Thank you for resubmitting your work entitled "Mesoscale cortex-wide neural dynamics predict self-initiated actions in mice several seconds prior to movement" for further consideration by eLife. Your revised article has been evaluated by Christian Büchel (Senior Editor) and a Reviewing Editor.

The manuscript has been improved but there are some remaining issues that need to be addressed, as outlined below. In particular, the reviewers would like the authors to respond to the following comments, providing edits to the manuscript as needed (please see the full reviews for further elaboration).

1) It seems the most likely interpretation is that EDTs relate to complete, or at least partial, pauses in behaviors (see Reviewer #1's recommendations for details).

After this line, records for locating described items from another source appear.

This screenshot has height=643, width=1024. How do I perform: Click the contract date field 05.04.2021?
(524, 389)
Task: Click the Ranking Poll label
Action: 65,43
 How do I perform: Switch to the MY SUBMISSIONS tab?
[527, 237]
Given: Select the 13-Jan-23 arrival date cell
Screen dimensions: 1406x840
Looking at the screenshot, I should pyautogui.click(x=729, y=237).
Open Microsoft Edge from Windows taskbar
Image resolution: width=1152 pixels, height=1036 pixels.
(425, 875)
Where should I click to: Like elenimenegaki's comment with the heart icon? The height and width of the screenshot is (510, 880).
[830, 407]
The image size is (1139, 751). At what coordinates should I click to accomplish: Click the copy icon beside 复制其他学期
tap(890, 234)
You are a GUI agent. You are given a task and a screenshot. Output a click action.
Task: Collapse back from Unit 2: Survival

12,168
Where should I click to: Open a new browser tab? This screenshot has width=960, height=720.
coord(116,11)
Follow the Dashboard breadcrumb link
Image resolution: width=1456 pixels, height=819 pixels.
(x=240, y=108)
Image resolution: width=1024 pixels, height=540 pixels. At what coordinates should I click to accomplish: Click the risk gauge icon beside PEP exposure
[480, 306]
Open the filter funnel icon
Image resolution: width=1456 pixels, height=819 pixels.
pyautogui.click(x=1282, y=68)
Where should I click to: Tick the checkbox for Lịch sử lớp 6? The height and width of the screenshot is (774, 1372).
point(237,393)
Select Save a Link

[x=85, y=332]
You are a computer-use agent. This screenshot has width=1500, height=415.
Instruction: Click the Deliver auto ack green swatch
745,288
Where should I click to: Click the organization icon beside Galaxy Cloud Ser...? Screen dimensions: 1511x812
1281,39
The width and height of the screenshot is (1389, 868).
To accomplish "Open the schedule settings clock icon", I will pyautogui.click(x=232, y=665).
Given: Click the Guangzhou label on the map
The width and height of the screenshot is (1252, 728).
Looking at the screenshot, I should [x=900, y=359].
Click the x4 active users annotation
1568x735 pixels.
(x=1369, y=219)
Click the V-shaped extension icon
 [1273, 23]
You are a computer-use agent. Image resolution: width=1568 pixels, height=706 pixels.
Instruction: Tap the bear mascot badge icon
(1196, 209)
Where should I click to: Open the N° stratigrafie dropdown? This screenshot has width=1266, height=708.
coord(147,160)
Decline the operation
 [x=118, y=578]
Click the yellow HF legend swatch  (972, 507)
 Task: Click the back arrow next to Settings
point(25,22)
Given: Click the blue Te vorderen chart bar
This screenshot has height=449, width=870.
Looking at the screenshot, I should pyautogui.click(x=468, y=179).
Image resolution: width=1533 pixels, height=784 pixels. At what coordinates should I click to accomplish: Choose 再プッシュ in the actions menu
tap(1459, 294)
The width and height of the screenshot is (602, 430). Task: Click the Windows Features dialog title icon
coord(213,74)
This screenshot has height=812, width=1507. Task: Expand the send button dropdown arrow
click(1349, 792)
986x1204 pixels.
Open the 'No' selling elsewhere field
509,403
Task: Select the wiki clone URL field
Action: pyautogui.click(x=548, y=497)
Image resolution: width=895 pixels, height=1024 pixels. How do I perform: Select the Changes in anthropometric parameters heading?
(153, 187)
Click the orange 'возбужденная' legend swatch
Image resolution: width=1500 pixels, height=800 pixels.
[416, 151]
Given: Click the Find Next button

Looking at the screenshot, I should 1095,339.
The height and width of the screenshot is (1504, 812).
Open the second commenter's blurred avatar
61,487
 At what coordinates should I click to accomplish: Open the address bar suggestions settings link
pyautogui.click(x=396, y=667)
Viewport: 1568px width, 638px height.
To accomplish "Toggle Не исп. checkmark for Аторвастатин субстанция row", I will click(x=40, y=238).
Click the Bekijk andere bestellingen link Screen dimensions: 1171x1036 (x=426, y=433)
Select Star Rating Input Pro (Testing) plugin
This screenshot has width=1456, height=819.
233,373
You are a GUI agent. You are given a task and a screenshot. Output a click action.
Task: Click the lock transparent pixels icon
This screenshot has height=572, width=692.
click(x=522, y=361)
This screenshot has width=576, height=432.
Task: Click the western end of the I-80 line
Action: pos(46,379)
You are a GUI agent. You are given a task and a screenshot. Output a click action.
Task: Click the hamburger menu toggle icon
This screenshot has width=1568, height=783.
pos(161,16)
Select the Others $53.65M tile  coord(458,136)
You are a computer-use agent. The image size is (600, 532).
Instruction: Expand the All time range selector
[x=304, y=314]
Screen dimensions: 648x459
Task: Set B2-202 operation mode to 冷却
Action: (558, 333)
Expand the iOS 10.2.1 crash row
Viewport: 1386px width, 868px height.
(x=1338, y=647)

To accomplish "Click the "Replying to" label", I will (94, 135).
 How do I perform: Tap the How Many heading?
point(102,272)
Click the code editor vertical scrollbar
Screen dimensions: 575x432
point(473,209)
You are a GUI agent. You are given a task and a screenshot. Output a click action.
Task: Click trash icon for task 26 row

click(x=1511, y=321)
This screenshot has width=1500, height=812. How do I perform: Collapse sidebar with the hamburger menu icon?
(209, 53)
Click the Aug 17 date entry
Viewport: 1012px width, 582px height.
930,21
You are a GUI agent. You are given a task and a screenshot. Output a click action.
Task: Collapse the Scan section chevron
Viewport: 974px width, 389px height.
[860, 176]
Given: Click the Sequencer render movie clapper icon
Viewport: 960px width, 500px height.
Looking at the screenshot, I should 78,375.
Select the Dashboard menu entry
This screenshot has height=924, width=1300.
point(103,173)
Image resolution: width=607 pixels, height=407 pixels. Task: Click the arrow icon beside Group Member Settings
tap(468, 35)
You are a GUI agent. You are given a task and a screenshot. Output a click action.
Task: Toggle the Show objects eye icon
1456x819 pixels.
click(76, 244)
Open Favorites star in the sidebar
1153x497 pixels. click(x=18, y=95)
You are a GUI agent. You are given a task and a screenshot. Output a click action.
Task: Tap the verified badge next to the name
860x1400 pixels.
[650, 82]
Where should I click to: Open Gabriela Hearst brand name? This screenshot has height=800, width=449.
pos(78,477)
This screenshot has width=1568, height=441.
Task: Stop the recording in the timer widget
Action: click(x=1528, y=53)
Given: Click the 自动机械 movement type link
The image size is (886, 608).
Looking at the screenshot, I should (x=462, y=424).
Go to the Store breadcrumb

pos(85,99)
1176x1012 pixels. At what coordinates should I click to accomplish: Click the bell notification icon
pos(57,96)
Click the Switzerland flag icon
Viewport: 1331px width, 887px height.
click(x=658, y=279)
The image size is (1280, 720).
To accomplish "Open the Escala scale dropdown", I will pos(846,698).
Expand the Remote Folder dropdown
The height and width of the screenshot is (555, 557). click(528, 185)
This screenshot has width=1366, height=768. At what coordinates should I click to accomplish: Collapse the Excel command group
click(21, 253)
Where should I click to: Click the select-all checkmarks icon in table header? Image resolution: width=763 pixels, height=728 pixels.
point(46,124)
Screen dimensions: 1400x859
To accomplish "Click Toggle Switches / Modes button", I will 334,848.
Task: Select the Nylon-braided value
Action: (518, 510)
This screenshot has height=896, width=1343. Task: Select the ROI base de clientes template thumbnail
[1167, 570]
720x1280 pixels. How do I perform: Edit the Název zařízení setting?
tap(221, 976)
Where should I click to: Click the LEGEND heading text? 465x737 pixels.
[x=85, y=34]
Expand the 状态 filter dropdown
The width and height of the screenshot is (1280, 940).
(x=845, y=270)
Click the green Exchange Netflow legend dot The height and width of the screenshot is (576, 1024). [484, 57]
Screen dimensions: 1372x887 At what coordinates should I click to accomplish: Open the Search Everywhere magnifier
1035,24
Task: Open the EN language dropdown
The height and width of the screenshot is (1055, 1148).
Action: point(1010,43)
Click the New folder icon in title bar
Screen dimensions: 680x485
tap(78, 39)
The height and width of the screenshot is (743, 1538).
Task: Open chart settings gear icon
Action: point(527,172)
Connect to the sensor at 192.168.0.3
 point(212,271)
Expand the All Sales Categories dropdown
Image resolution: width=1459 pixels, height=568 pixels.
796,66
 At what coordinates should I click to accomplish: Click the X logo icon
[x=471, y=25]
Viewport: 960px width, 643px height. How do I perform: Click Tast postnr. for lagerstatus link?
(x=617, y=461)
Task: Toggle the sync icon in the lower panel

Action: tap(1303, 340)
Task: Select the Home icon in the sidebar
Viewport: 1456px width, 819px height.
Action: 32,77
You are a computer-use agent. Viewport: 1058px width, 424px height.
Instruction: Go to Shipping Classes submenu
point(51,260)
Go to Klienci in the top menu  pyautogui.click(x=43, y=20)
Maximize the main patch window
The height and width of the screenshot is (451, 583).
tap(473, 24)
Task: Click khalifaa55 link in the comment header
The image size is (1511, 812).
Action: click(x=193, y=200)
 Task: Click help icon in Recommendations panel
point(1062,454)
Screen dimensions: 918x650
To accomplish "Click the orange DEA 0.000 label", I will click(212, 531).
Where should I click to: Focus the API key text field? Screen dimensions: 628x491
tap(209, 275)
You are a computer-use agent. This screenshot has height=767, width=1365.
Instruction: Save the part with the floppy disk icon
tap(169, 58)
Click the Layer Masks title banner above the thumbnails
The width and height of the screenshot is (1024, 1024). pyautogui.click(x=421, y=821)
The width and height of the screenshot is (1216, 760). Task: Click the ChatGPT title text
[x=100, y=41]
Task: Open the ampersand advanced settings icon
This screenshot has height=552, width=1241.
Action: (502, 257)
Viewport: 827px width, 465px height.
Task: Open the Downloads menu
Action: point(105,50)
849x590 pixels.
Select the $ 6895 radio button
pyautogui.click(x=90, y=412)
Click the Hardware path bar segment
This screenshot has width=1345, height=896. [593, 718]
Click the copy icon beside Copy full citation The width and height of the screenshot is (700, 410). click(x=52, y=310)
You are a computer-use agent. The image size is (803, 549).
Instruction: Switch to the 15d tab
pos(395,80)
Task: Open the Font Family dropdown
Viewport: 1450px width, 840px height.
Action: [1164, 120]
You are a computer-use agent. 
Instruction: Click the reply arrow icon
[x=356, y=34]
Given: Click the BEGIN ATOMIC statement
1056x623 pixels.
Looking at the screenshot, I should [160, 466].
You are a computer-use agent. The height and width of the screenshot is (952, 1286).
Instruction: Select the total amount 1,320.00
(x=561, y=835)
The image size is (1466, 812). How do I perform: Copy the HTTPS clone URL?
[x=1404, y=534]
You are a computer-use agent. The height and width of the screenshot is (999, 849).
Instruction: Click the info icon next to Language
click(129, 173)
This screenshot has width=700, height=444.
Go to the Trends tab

2) In Figure 3, where the authors discuss their finding that movement initiation tends to coincide with peaks in a slow neural oscillation, this interpretation seems potentially problematic, as this oscillation could more simply be a decrease in neural activity during the pause in motor behaviors, and then the subsequent increase during the active motor period (so basically, an ON-OFF-ON transition in neural activity that is correlated to distinct motor events rather than some latent oscillation). An analysis that compares the duration of "quiescent periods" (nicely highlighted in Figure 1-Supp. 5c,d) to EDT is necessary to understand how to interpret these results (see Reviewer #1's recommendations for details).

3) The revised results are not as strong as in the original manuscript. More rigorous analysis of the EDTs revealed that the presence of sequential lever pulls had artificially lengthened the EDT, as anticipated by the reviewers. Additionally, the authors now acknowledge that some of the results are not as reliable as previously reported (i.e., large variability across animals in neural activity phases and longitudinal changes in neural dynamics), weakening the main conclusions of the paper.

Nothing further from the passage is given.